Supplied data Start Marker

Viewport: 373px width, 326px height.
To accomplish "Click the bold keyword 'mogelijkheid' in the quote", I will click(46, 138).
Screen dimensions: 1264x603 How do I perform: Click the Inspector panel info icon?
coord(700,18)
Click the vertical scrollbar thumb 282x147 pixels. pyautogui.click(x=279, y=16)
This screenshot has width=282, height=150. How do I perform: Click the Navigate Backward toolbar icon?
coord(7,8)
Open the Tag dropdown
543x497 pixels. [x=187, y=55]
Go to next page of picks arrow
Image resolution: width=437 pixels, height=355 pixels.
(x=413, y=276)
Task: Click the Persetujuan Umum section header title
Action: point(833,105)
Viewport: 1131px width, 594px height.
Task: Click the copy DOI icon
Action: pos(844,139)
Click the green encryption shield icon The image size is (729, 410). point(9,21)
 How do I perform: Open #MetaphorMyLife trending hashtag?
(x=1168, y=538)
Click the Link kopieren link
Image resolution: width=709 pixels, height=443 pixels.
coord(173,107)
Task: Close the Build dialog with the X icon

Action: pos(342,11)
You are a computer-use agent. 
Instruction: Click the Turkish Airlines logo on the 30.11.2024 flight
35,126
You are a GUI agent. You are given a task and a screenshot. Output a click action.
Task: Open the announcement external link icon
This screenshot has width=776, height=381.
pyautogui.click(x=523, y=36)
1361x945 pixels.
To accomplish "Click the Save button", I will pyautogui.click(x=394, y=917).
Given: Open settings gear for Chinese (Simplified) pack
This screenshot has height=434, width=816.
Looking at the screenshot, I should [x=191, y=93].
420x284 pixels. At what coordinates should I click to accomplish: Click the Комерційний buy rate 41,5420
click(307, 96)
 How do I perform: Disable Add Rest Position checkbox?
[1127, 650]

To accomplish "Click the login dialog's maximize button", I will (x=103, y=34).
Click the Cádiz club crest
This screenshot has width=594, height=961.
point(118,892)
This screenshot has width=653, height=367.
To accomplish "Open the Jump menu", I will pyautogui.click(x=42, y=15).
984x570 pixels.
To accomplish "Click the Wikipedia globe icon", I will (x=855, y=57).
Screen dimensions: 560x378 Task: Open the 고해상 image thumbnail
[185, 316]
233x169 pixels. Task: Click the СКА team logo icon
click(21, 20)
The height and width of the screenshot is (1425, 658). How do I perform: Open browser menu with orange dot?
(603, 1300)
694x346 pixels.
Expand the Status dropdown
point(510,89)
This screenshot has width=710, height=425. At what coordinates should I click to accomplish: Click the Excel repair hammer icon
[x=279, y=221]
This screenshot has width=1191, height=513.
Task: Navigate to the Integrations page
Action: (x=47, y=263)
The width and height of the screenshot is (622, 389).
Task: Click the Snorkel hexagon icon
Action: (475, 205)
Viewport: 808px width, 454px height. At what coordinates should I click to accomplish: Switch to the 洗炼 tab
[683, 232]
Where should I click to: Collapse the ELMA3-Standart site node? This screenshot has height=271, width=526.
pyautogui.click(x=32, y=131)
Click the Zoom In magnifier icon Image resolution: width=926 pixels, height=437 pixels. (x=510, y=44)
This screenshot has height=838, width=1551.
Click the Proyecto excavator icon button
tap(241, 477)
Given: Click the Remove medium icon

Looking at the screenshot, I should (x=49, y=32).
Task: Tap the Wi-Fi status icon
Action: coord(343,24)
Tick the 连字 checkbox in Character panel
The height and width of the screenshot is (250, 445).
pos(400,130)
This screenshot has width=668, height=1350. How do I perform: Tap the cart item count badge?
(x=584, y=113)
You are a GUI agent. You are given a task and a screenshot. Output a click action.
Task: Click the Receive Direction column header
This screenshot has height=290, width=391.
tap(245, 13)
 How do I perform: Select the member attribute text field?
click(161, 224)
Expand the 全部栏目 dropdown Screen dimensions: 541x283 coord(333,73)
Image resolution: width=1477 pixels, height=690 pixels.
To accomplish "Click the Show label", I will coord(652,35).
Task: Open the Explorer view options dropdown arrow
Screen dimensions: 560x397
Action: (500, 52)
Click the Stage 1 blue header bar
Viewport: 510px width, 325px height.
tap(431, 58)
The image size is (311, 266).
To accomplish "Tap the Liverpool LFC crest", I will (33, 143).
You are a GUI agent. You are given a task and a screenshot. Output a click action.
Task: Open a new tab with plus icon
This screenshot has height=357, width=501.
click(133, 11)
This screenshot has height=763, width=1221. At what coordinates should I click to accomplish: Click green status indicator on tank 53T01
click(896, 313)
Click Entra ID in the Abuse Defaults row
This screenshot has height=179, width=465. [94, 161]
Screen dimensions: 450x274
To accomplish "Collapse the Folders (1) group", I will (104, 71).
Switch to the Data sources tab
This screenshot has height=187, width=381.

Supplied data End Marker

▶ **Exercise**: Every entry above must appear again in the reply, exactly as it stands.

▶ **Written response**:
Viewport: 373px width, 326px height.
To accomplish "Click the bold keyword 'mogelijkheid' in the quote", I will click(46, 138).
Screen dimensions: 1264x603 How do I perform: Click the Inspector panel info icon?
coord(700,18)
Click the vertical scrollbar thumb 282x147 pixels. pyautogui.click(x=279, y=16)
This screenshot has width=282, height=150. How do I perform: Click the Navigate Backward toolbar icon?
coord(7,8)
Open the Tag dropdown
543x497 pixels. [x=187, y=55]
Go to next page of picks arrow
Image resolution: width=437 pixels, height=355 pixels.
(x=413, y=276)
Task: Click the Persetujuan Umum section header title
Action: point(833,105)
Viewport: 1131px width, 594px height.
Task: Click the copy DOI icon
Action: pos(844,139)
Click the green encryption shield icon The image size is (729, 410). point(9,21)
 How do I perform: Open #MetaphorMyLife trending hashtag?
(x=1168, y=538)
Click the Link kopieren link
Image resolution: width=709 pixels, height=443 pixels.
coord(173,107)
Task: Close the Build dialog with the X icon

Action: pos(342,11)
You are a computer-use agent. 
Instruction: Click the Turkish Airlines logo on the 30.11.2024 flight
35,126
You are a GUI agent. You are given a task and a screenshot. Output a click action.
Task: Open the announcement external link icon
This screenshot has width=776, height=381.
pyautogui.click(x=523, y=36)
1361x945 pixels.
To accomplish "Click the Save button", I will pyautogui.click(x=394, y=917).
Given: Open settings gear for Chinese (Simplified) pack
This screenshot has height=434, width=816.
Looking at the screenshot, I should [x=191, y=93].
420x284 pixels. At what coordinates should I click to accomplish: Click the Комерційний buy rate 41,5420
click(307, 96)
 How do I perform: Disable Add Rest Position checkbox?
[1127, 650]

To accomplish "Click the login dialog's maximize button", I will (x=103, y=34).
Click the Cádiz club crest
This screenshot has width=594, height=961.
point(118,892)
This screenshot has width=653, height=367.
To accomplish "Open the Jump menu", I will pyautogui.click(x=42, y=15).
984x570 pixels.
To accomplish "Click the Wikipedia globe icon", I will (x=855, y=57).
Screen dimensions: 560x378 Task: Open the 고해상 image thumbnail
[185, 316]
233x169 pixels. Task: Click the СКА team logo icon
click(21, 20)
The height and width of the screenshot is (1425, 658). How do I perform: Open browser menu with orange dot?
(603, 1300)
694x346 pixels.
Expand the Status dropdown
point(510,89)
This screenshot has width=710, height=425. At what coordinates should I click to accomplish: Click the Excel repair hammer icon
[x=279, y=221]
This screenshot has width=1191, height=513.
Task: Navigate to the Integrations page
Action: (x=47, y=263)
The width and height of the screenshot is (622, 389).
Task: Click the Snorkel hexagon icon
Action: (475, 205)
Viewport: 808px width, 454px height. At what coordinates should I click to accomplish: Switch to the 洗炼 tab
[683, 232]
Where should I click to: Collapse the ELMA3-Standart site node? This screenshot has height=271, width=526.
pyautogui.click(x=32, y=131)
Click the Zoom In magnifier icon Image resolution: width=926 pixels, height=437 pixels. (x=510, y=44)
This screenshot has height=838, width=1551.
Click the Proyecto excavator icon button
tap(241, 477)
Given: Click the Remove medium icon

Looking at the screenshot, I should (x=49, y=32).
Task: Tap the Wi-Fi status icon
Action: coord(343,24)
Tick the 连字 checkbox in Character panel
The height and width of the screenshot is (250, 445).
pos(400,130)
This screenshot has width=668, height=1350. How do I perform: Tap the cart item count badge?
(x=584, y=113)
You are a GUI agent. You are given a task and a screenshot. Output a click action.
Task: Click the Receive Direction column header
This screenshot has height=290, width=391.
tap(245, 13)
 How do I perform: Select the member attribute text field?
click(161, 224)
Expand the 全部栏目 dropdown Screen dimensions: 541x283 coord(333,73)
Image resolution: width=1477 pixels, height=690 pixels.
To accomplish "Click the Show label", I will coord(652,35).
Task: Open the Explorer view options dropdown arrow
Screen dimensions: 560x397
Action: (500, 52)
Click the Stage 1 blue header bar
Viewport: 510px width, 325px height.
tap(431, 58)
The image size is (311, 266).
To accomplish "Tap the Liverpool LFC crest", I will (33, 143).
You are a GUI agent. You are given a task and a screenshot. Output a click action.
Task: Open a new tab with plus icon
This screenshot has height=357, width=501.
click(133, 11)
This screenshot has height=763, width=1221. At what coordinates should I click to accomplish: Click green status indicator on tank 53T01
click(896, 313)
Click Entra ID in the Abuse Defaults row
This screenshot has height=179, width=465. [94, 161]
Screen dimensions: 450x274
To accomplish "Collapse the Folders (1) group", I will (104, 71).
Switch to the Data sources tab
This screenshot has height=187, width=381.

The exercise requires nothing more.